Use Of 3-D Printer For Bio-Engineering Highlights New Opportunities — And Threats, Too
Last week the world was introduced to a radically new idea: an ink-jet printer that can produce living tissue. Have I got your attention? Here’s the basic idea. Researchers in Scotland have figured out a way of adapting so-called additive manufacturing technology to the manipulation of embryonic stem cells, squeezing out droplets of as few as five cells in precise patterns to build up biological structures. As the process is refined, scientists may eventually be able to use the structures to generate whole organs, like eyes or brains.
This breakthrough represents the convergence of two emerging technologies, 3-D printing and bioengineering. 3-D printing, also known as additive manufacturing, enables the exact replication of objects in much the same way that an inkjet printer does, only instead of depositing a single layer of ink it deposits many layers of polymers or other materials representing cross-sections of the object being reproduced. The cross-sections are derived from digital files of the objects developed for computer-aided design and manufacturing. Bioengineering is the creation or modification of living organisms through genetic manipulation.

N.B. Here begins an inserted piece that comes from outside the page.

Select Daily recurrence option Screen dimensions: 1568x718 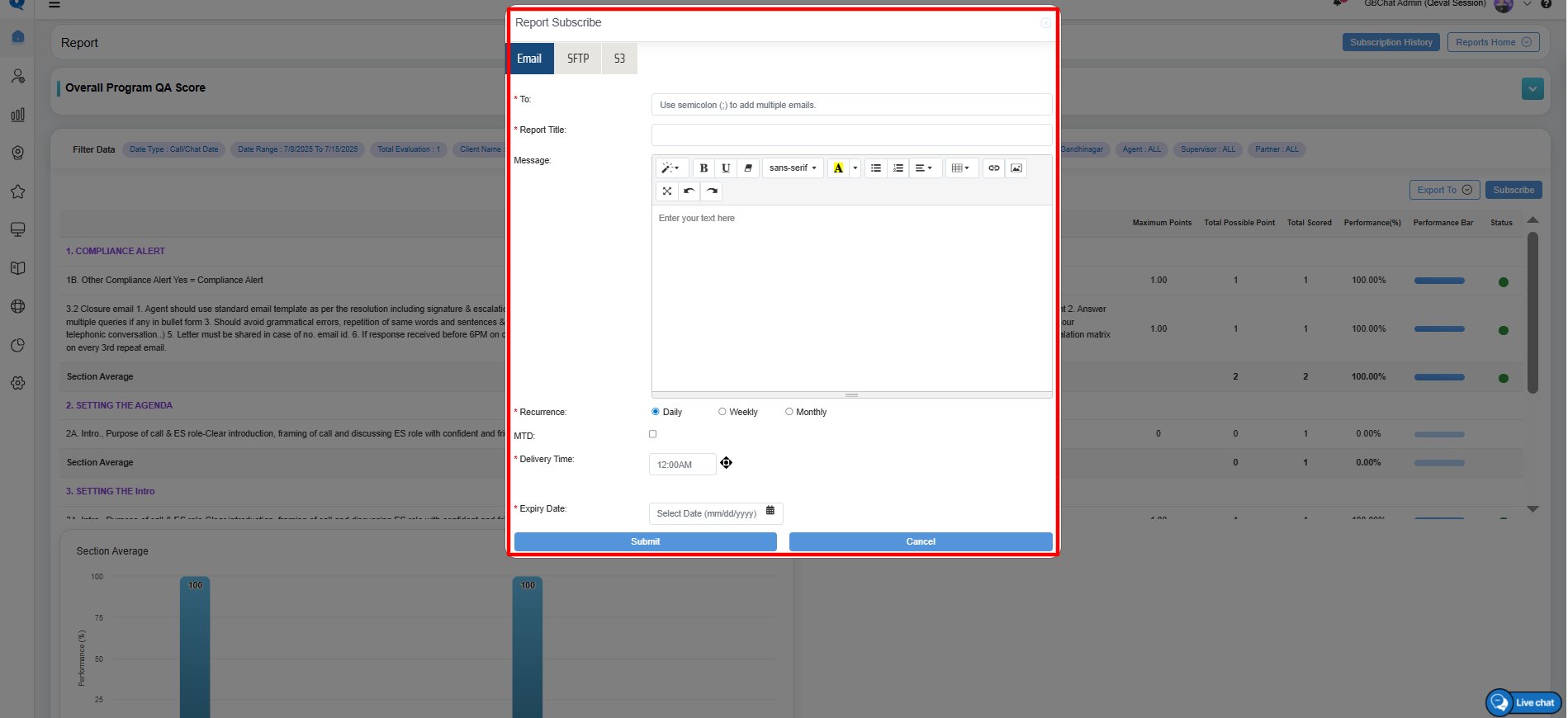(x=656, y=412)
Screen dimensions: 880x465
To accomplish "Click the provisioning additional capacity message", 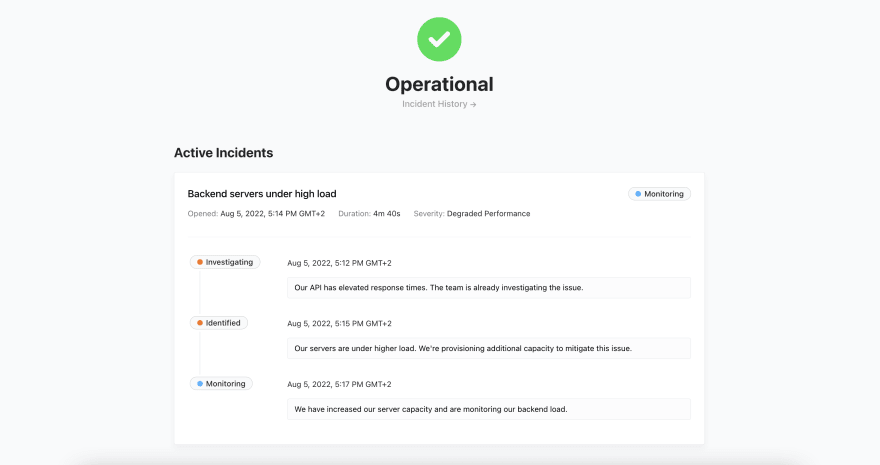I will (489, 348).
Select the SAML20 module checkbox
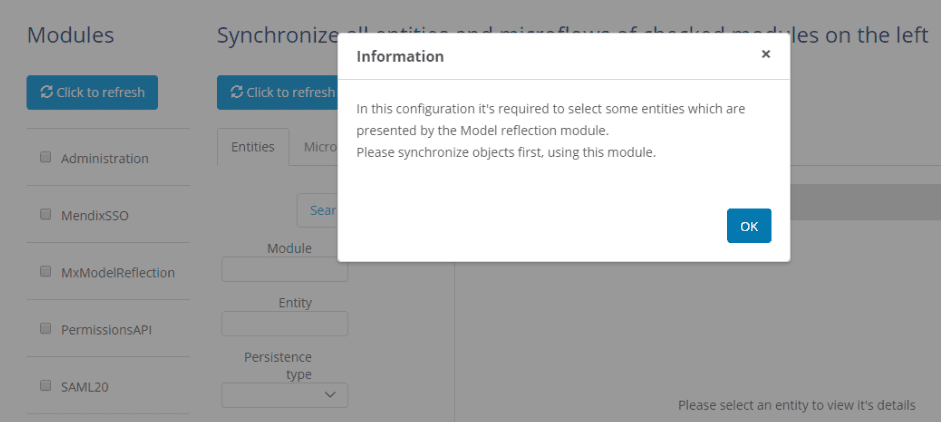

The mere fact these fields exist is proof that the currently fashionable view about innovation slowing is nonsense. The big breakthroughs in contemporary technology may not look like Edison’s light bulb or the Manhattan Project, but they have a similar potential to transform commerce and culture. In fact, they may have more potential, since we have reached the point in human progress where scientists are seriously contemplating reengineering the human “germline.” It certainly tells you something about the unexpected paths innovation follows, though, that the seemingly mundane principles of inkjet printing might have some relevance to engineering biological structures.
Clearly, the world is changing in startling ways. However, if there’s one thing we should have learned from the coming of the Internet, it’s that even technologies with huge potential for making life better can have a downside. Like the virus hidden in the Java program on your laptop that is faithfully relaying every keystroke you tap to somebody in St. Petersburg. It may be that a few years from now, we will be much more concerned about real viruses made possible by bioengineering than we are about metaphorical computer viruses. And if you can use 3-D printers to manufacture high-capacity gun magazines — as reported last week on NPR — you probably can also use them to make parts for weapons of mass destruction. Science-fiction writer Arthur C. Clarke certainly got it right when he observed that the future isn’t what it used to be.